* [原文]
---*---

1936年12月,在上海已经可以感到蒋介石统一中国的步伐已进入最后阶段。在上海一带的中国记者中,认为“这次‘围剿’大约花一个月的时间便可收拾干净”的观点占了压倒性多数。
12月7日,同盟分社的电话响了,是乔辅三打来的电话:“松本先生,我们有一段时间没见了吧?方便的话,明天星期二,下午到我家的球场来打网球如何?” 乔君是山西人,不仅是孔祥熙的同乡,而且还是他的心腹和私人秘书。蒋介石经常同张学良一道,在太原以及其他地方同阎锡山见面,一些消息通过阎锡山传到孔祥熙那里,也就等于传到了乔辅三那里,说不定这次拜访,能够打听到一些最近蒋、张关系紧张的消息。

---*---

* [摘录行]

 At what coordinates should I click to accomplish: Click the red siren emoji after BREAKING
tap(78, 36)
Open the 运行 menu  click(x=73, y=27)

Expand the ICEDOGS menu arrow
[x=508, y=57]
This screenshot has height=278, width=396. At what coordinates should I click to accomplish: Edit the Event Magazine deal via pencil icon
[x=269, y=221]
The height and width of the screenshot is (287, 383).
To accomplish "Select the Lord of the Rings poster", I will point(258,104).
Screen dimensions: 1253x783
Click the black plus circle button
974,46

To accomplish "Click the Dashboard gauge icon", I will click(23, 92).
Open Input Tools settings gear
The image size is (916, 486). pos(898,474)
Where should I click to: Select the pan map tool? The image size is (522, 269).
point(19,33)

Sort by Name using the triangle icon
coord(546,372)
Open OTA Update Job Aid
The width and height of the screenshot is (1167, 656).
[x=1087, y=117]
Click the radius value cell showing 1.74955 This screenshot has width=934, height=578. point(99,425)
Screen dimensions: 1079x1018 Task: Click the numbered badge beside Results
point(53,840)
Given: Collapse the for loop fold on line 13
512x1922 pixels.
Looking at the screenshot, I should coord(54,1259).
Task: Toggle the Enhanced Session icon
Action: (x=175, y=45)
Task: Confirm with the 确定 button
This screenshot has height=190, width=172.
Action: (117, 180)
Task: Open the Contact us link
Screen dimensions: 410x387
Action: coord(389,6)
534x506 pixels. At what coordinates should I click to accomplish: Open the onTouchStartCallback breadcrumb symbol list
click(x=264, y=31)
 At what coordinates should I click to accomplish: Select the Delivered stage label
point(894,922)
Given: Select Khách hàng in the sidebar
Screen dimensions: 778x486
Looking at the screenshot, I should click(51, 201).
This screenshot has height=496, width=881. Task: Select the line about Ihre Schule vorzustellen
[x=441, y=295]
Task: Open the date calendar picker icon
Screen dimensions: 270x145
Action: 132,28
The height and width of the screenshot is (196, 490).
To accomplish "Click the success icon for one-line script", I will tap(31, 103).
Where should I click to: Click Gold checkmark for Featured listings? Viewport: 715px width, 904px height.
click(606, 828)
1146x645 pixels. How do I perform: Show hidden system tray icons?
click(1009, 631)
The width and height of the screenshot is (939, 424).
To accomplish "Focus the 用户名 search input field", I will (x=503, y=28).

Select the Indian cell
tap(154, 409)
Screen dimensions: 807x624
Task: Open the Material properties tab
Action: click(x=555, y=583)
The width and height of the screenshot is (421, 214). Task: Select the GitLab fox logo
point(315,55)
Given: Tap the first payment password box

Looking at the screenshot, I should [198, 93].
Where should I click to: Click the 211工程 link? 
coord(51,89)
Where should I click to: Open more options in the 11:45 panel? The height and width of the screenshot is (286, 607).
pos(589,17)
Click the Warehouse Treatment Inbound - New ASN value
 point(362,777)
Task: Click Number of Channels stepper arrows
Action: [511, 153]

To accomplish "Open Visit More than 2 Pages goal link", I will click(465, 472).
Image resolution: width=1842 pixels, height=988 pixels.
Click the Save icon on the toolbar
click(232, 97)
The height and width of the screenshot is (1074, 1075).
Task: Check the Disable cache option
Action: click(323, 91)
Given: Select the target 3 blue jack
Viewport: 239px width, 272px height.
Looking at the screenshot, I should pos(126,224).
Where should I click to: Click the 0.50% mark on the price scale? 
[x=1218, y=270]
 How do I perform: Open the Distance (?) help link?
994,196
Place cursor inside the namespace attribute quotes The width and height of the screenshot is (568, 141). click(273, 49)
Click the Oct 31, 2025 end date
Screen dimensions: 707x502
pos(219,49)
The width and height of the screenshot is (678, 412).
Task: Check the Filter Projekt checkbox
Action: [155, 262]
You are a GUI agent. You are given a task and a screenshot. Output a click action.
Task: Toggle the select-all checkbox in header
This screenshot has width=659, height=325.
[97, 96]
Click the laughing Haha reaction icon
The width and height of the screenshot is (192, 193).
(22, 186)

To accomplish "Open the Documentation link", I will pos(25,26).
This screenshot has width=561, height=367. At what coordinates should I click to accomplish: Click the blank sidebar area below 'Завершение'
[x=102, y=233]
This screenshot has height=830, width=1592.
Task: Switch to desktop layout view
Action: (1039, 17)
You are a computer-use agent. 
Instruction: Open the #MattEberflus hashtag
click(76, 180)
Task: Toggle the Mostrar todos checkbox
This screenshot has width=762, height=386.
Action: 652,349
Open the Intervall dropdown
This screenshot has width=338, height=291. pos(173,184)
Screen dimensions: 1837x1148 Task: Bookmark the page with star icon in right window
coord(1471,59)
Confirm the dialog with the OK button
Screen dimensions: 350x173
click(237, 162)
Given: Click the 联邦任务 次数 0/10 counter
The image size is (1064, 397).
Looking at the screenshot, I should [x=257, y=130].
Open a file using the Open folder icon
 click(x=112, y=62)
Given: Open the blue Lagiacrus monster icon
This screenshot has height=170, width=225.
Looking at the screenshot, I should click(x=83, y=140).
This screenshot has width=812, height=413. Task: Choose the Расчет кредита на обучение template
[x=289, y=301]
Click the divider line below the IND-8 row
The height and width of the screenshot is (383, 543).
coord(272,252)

---*---

* [你的任务]
A: 根据原文回答下面三个问题,每题一行,并用(i)、(ii)、(iii)标出答案:
(i)1936年12月,上海一带的中国记者中占压倒性多数的观点认为,这次“围剿”大约要花多长时间便可收拾干净?
(ii)乔辅三是哪里人?
(iii)乔辅三邀请对方到什么地方打网球?
B: 把原文中以“12月7日,同盟分社的电话响了”开头的那一段改写得更简短些,保留其主要事实。
C: 照录原文中的一段,从含有“12月7日,同盟分社的电话响”的那几个字开始,到“些最近蒋、张关系紧张的消息。”之后为止。

* [预期结果]
A:
(i)大约一个月。
(ii)山西人。
(iii)他家的球场。

B: 12月7日,乔辅三打电话到同盟分社,邀请松本先生第二天(星期二)下午到他家的球场打网球。乔辅三是山西人,既是孔祥熙的同乡,又是他的心腹和私人秘书。蒋介石常与张学良一起在太原等地会见阎锡山,消息经阎锡山传到孔祥熙那里,也就传到了乔辅三那里,因此这次拜访说不定能打听到最近蒋、张关系紧张的消息。

C:
12月7日,同盟分社的电话响了,是乔辅三打来的电话:“松本先生,我们有一段时间没见了吧?方便的话,明天星期二,下午到我家的球场来打网球如何?” 乔君是山西人,不仅是孔祥熙的同乡,而且还是他的心腹和私人秘书。蒋介石经常同张学良一道,在太原以及其他地方同阎锡山见面,一些消息通过阎锡山传到孔祥熙那里,也就等于传到了乔辅三那里,说不定这次拜访,能够打听到一些最近蒋、张关系紧张的消息。